Part 1 of this Data Product Architecture series covered the “where” of Data Product data implementation: federated or consolidated or some combination of the two. Here in Part 2, we’ll get into the “how” of Data Product data implementation: virtual or materialized or some combination of the two. Which to select? Again, as with most every architecture question, the answer is “it depends.”
The difference between virtual and materialized comes down to when the calculation, association, and transportation are done. The key decision factors are expected resource consumption and performance requirements.
In a virtual data architecture, complexity is abstracted behind a view, and association, calculation, and federation are accomplished at execution time.
Let me start by saying that “virtual” is a bit of a misnomer. If you have a suggestion for a better term, please let me know. After all, it would be logical to consider access through views as the distinguishing characteristic of a virtual data architecture, but that’s not the case. Some repositories (e.g. Teradata), recommend that all data be accessed through views, even when the view is defined as “SELECT * FROM table.”
The differentiator isn’t the view itself, but rather what happens within the view. Common metric calculations, table associations, and remote table access are incorporated into the view. Those details are abstracted from the user, and as a result, they don’t have to type them in every time (or click or drag or you know what I mean).
Factors to consider when contemplating a virtual data architecture:
Pros:
- Abstracted complexity
- Definitional and implementation consistency
- Access to the most currently available the data
- No need for additional ETL processes
Cons:
- Potentially unexpectedly enormous resource consumption
- Database optimizers often have a hard time efficiently executing queries consisting of complex views
- Sub-optimal performance
Since the work of calculating, associating, and accessing the data is hidden from the user, and must be repeated every time the query is executed, the potential for query execution cost sticker shock is very high. What looks like a simple query accessing a single object could end up consuming most of this year’s cloud budget (and some of the next). After all, the consumer doesn’t necessarily have any insight into the resources required. And why should they? The whole point is to hide that complexity.
Nevertheless, it’s still important for the users to be aware of what they’re about to do. Perhaps when a virtual data architecture is employed, the user should be given a rough idea of cost and/or complexity prior to execution.
Lastly, in some companies, the only available metadata is the table name. When there’s no other option, consider including some indication of complexity in the table name. I’m not a big fan of embedding metadata in this way, but sometimes you have to do the best you can with what you have to work with.
In a materialized data architecture, complexity is abstracted behind a dataset, and association, calculation, and federation are accomplished prior to execution time.
Materialized Data Products can be thought of like materialized views or data mart tables in a traditional analytics architecture.

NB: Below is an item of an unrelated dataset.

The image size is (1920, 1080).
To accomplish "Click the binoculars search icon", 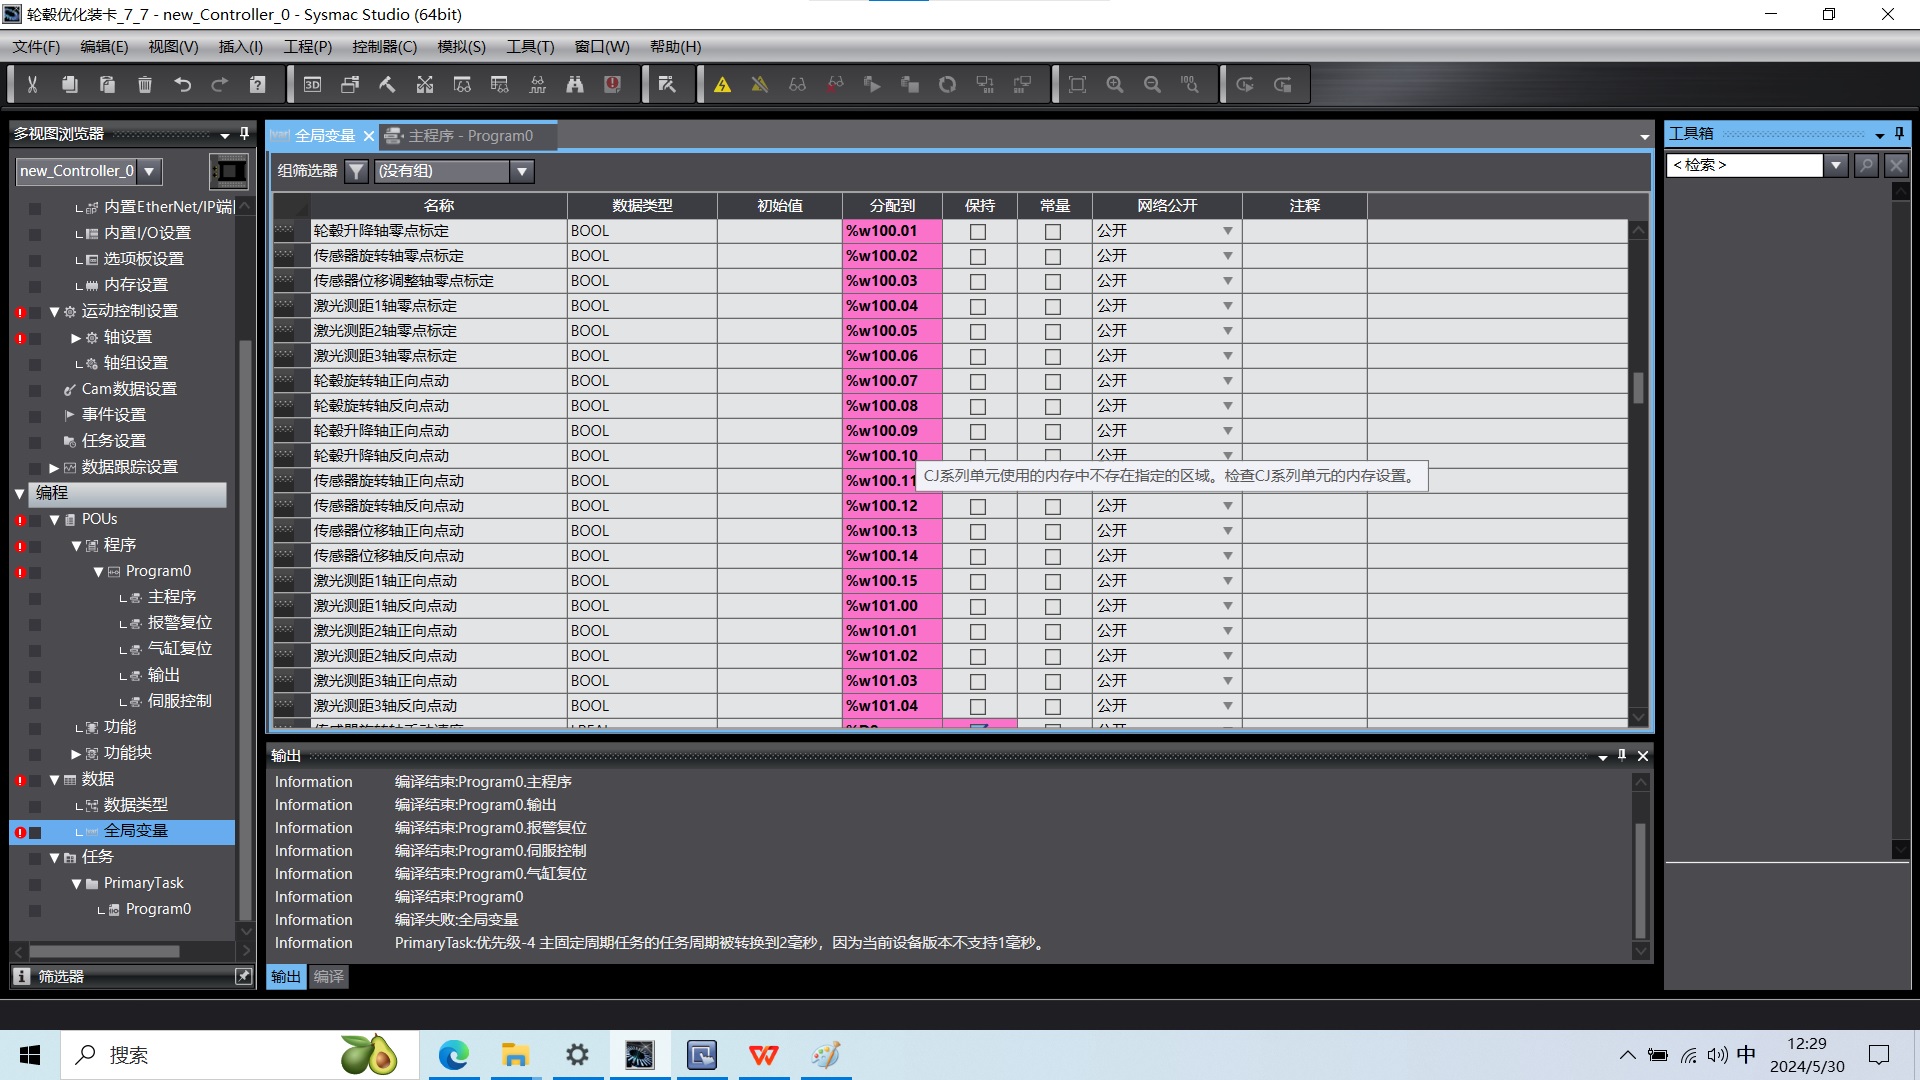I will (x=575, y=85).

The metrics are calculated, the tables are joined, and data is consolidated in anticipation of future use.
Factors to consider when contemplating a materialized data architecture:
Pros:
- Abstracted complexity
- Definitional and implementation consistency
- Performance and resource consumption optimization
Cons:
- Generally does not access the most currently available copy of the data
- Requires additional ETL processes
- Process ownership assignment and overhead
Materialization is all about the trade-off between performance optimization and resource consumption at the expense of process overhead and data replication. Performing complex calculations, associating datasets, and moving data, especially across the wide area network, takes time and consumes resources. Materialization is particularly useful when consumers repeatedly employ the same calculations and/or access and associate the same datasets (especially when they are federated). Assuming you’ve chosen wisely, the initial investments will quickly pay dividends in lower resource consumption.
Materialization, of course, comes at the cost of replicated data, additional processes, and the assignment of people to support and maintain those processes. Securing organizational ownership can also be a challenge.
A modern analytics architecture is likely to include both virtual and materialized data, as well as federated and consolidated repositories. It is the responsibility of the enterprise analytics team to understand the trade-offs and constraints along each dimension to come up with the best combination.
Someday, and I believe it will be sooner rather than later, artificial intelligence engines will analyze resource utilization, determine the optimal topology, and automatically locate and aggregate the data. We’ve already seen this kind of utilization analysis and optimized data placement in advanced relational database engines. It’s not a stretch to imagine it on a wider scale across the enterprise analytics estate. I’m really looking forward to seeing that one.